In-Reply-To: <CALCETrWe4+apXJNswHAKVVqajGS3jTEKxdd2r3iu-MzGK1v0DA@mail.gmail.com>
Return-Path: sean.j.christopherson@intel.com
MIME-Version: 1.0
List-ID: <linux-sgx.vger.kernel.org>

On Thu, Nov 01, 2018 at 04:22:55PM -0700, Andy Lutomirski wrote:
> On Thu, Nov 1, 2018 at 2:24 PM Linus Torvalds
> <torvalds@linux-foundation.org> wrote:
> >
> > On Thu, Nov 1, 2018 at 12:31 PM Rich Felker <dalias@libc.org> wrote:
> > >
> > > See my other emails in this thread. You would register the *address*
> > > (in TLS) of a function pointer object pointing to the handler, rather
> > > than the function address of the handler.

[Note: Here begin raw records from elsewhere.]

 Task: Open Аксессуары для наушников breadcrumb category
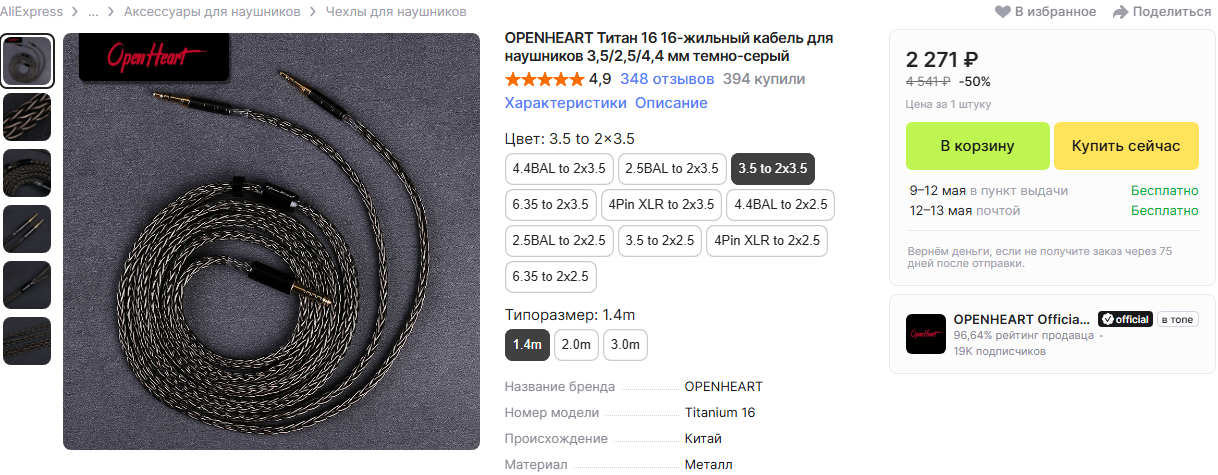click(212, 12)
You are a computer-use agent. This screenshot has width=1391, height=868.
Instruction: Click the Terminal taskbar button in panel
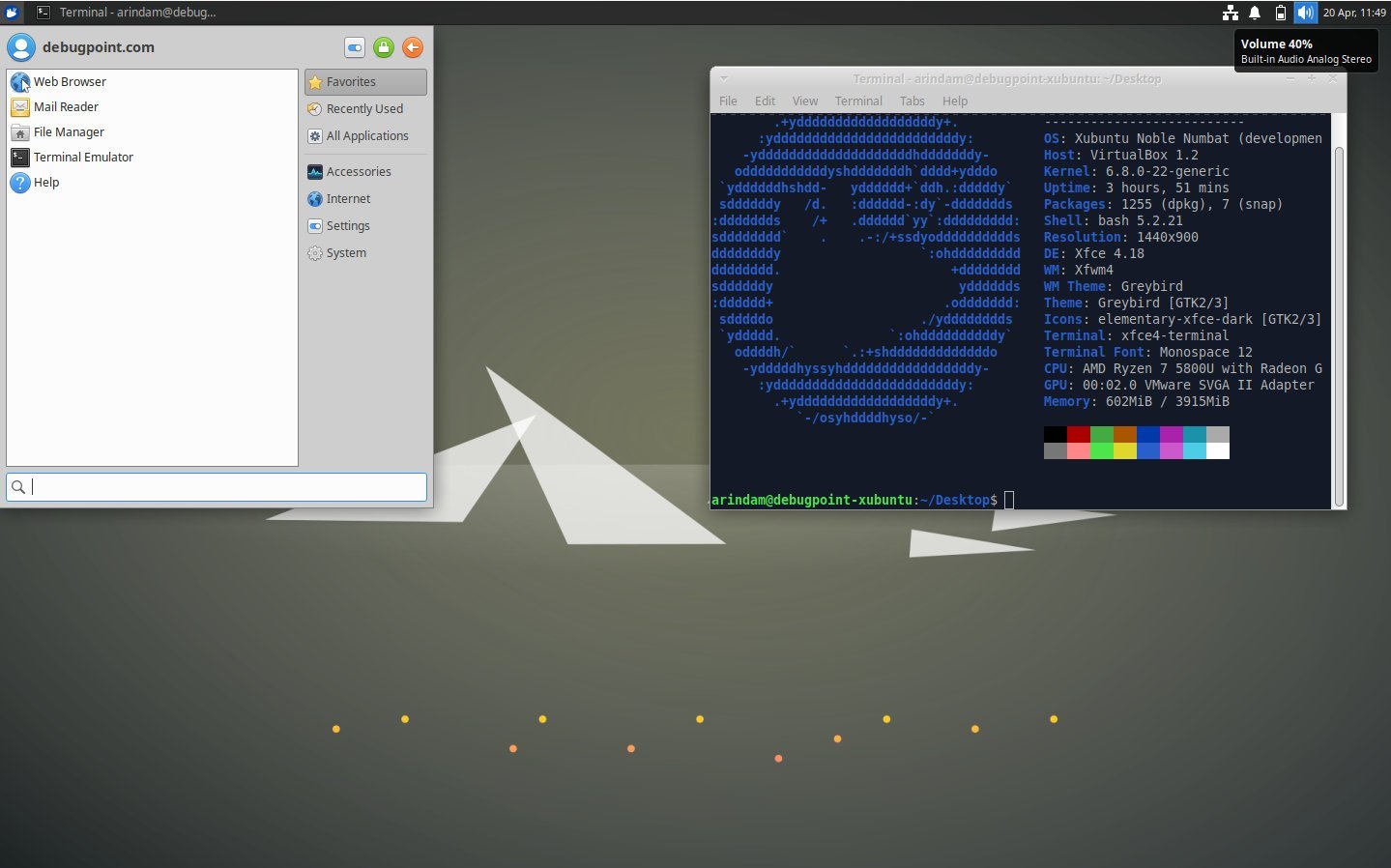tap(127, 13)
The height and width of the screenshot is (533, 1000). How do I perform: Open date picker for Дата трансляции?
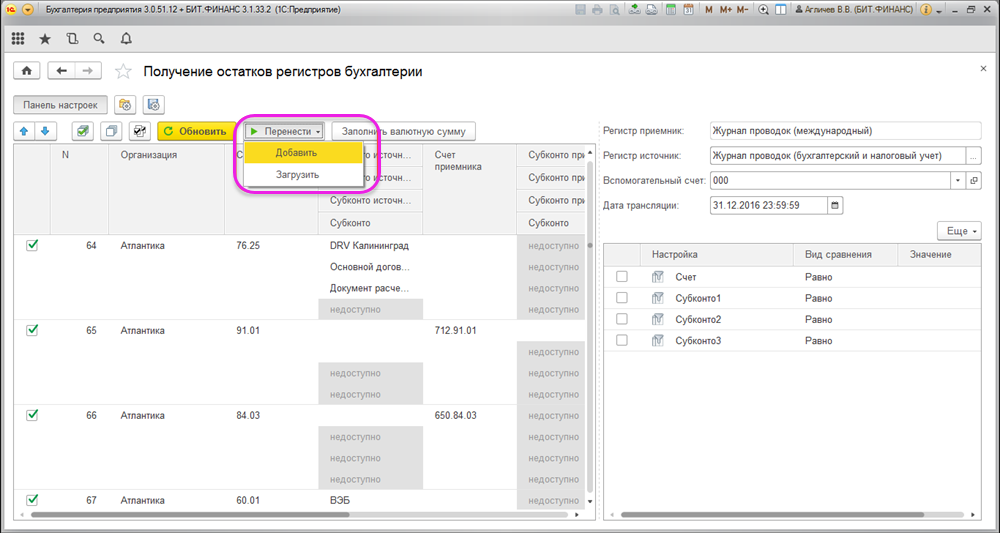click(836, 205)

Then switching handler is
> > > just a single store in userspace, no syscalls involved.
> >
> > Yes.
> >
> > And for just EENTER, maybe that's the right model.
> >
> > If we want to generalize it to other thread-synchronous faults, it
> > needs way more information and a list of handlers, but if we limit the
> > thing to _only_ EENTER getting an SGX fault, then a single "this is
> > the fault handler" address is probably the right thing to do.
> 
> It sounds like you're saying that the kernel should know, *before*
> running any user fixup code, whether the fault in question is one that
> wants a fixup.  Sounds reasonable.
> 
> I think it would be nice, but not absolutely necessary, if user code
> didn't need to poke some value into TLS each time it ran a function
> that had a fixup.  With the poke-into-TLS approach, it looks a lot
> like rseq, and rseq doesn't nest very nicely.  I think we really want
> this mechanism to Just Work.  So we could maybe have a syscall that
> associates a list of fixups with a given range of text addresses.  We
> might want the kernel to automatically zap the fixups when the text in
> question is unmapped.

If this is EENTER specific then nesting isn't an issue.  But I don't
see a simple way to restrict the mechanism to EENTER.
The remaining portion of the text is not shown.